Akhir-akhir ini ramai di pemberitaan media tentang pemakzulan pemimpin secara paksa . Pemakzulan sendiri merupakan upaya untuk menurunkan pemimpin secara paksa melalui strategi politik. Bagaimana menurut pandangan islam tentang pemakzulan itu sendiri?
Masalah pemakzulan pemimpin ini telah dibahas pada Muktamar Ke-33 NU, awal Agustus 2015 di Kabupaten Jombang, Jawa Timur. Ulama sepakat, bahwa wajib hukumnya taat kepada pemimpin selama ia menjalankan amanatnya dan tidak boleh memberhentikannya tanpa alasan yang dibenarkan.

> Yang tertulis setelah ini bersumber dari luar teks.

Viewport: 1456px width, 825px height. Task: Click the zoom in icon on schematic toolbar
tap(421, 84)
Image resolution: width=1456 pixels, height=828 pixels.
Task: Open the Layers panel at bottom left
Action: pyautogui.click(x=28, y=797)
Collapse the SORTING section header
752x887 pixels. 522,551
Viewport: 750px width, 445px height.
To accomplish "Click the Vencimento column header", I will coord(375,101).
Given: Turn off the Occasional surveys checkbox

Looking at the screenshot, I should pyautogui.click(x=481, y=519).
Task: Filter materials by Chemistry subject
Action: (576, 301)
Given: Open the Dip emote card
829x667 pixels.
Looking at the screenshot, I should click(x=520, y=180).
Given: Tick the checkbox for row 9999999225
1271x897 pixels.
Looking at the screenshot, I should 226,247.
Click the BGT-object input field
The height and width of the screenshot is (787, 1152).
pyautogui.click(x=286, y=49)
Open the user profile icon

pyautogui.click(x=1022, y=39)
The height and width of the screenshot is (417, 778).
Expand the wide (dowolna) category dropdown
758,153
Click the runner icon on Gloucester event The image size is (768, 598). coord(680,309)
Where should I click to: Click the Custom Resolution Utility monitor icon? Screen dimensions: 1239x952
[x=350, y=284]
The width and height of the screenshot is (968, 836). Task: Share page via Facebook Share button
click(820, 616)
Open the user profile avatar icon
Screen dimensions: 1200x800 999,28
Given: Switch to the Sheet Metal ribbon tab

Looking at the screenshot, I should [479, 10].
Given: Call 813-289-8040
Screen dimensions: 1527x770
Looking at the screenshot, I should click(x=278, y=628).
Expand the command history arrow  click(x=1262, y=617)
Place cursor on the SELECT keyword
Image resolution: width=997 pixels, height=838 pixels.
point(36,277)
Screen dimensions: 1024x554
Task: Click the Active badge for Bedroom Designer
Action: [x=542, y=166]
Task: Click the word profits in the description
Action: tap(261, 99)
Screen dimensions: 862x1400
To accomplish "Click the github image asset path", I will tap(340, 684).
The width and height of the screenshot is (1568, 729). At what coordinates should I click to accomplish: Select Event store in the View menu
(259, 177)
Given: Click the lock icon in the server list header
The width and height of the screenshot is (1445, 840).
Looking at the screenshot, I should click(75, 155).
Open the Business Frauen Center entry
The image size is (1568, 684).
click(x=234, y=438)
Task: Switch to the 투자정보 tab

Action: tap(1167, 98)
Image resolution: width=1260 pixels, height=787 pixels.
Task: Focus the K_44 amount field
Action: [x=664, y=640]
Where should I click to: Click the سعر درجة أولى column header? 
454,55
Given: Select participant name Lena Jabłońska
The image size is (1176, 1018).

Permasalahan muncul ketika seorang pemimpin seperti pemimpin negara, daerah atau organisasi dipilih dengan basis dukungan suara terbanyak. Apalagi dukungan suara terbanyak dianggap segala-galanya.
Anggapan seperti ini berpotensi menimbulkan ketidakstabilan politik dan pemerintahan. Sebagaimana yang sering terjadi di masyarakat, kesalahan sedikit seorang pemimpin digunakan alasan untuk upaya memberhentikan kepemimpinannya. Sebaliknya pemimpin yang melakukan kesalahan besar, oleh karena mempunyai dukungan politik dan suara yang besar, tetap dipertahankan.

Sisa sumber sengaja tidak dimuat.